● Passage given

+---+

# Recommend an Italian Restaurant in Bristol...



## stupid dogbot (Oct 28, 2010)

Anyone?

Users saying Bella Pasta will be ignored.


----------



## Gerry1time (Oct 28, 2010)

I honestly can't think of an Italian Restaurant in Bristol I'd recommend. There's the one down by the Queen's Shilling below the park street bridge that's ok I guess. The one at the bottom of Gloucester Road by the Bishop's Tavern or whatever it is now is apparently awful, not that I've been. 

The only truly good one I've heard of is Casa Mia, which looks amazing, as long as you've got the money and book well in advance - http://www.casamiarestaurant.co.uk/


----------



## Geri (Oct 28, 2010)

I like Marcos, which is on Baldwin Street (at the top of the steps as you go up towards St Nicholas market) or San Carlo in Corn Street. 

If you after a cheap and cheerful pizza, then Fratellis is good (near Debenhams).


----------



## big eejit (Oct 28, 2010)

Gerry1time said:


> The one at the bottom of Gloucester Road by the Bishop's Tavern or whatever it is now is apparently awful, not that I've been.



You mean Amici's. It's always been good when I've been there, but probably haven;t been for about 6 months. The one around the corner was ok too.


----------



## Geri (Oct 28, 2010)

I used to go there all the time when it was Sorrento's. I love the swirly artex walls. The one around the corner was also good, and the one across the road near Bottoms Up. I haven't been to any of them in about 15 years though.

+---+

● Given information

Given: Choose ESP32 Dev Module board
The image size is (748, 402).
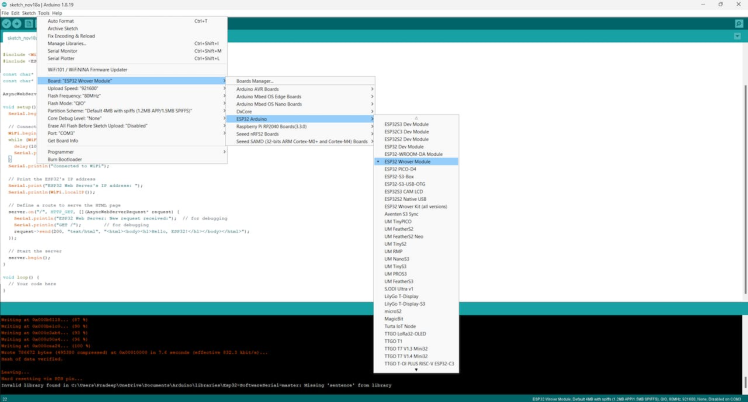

+---+

● Exercise brief
Summarize the forum thread on Italian restaurants in Bristol in three sentences. The data is not needed for this work.

● Result of the task
A user asks for an Italian restaurant recommendation in Bristol, and Gerry1time can't think of one to recommend, though Casa Mia is the only truly good one Gerry1time has heard of, for those with the money who book well in advance. Geri likes Marcos on Baldwin Street and San Carlo in Corn Street, and suggests Fratellis near Debenhams for cheap and cheerful pizza. big eejit says Amici's, at the bottom of Gloucester Road, has always been good, and Geri recalls going there often when it was Sorrento's, about 15 years ago.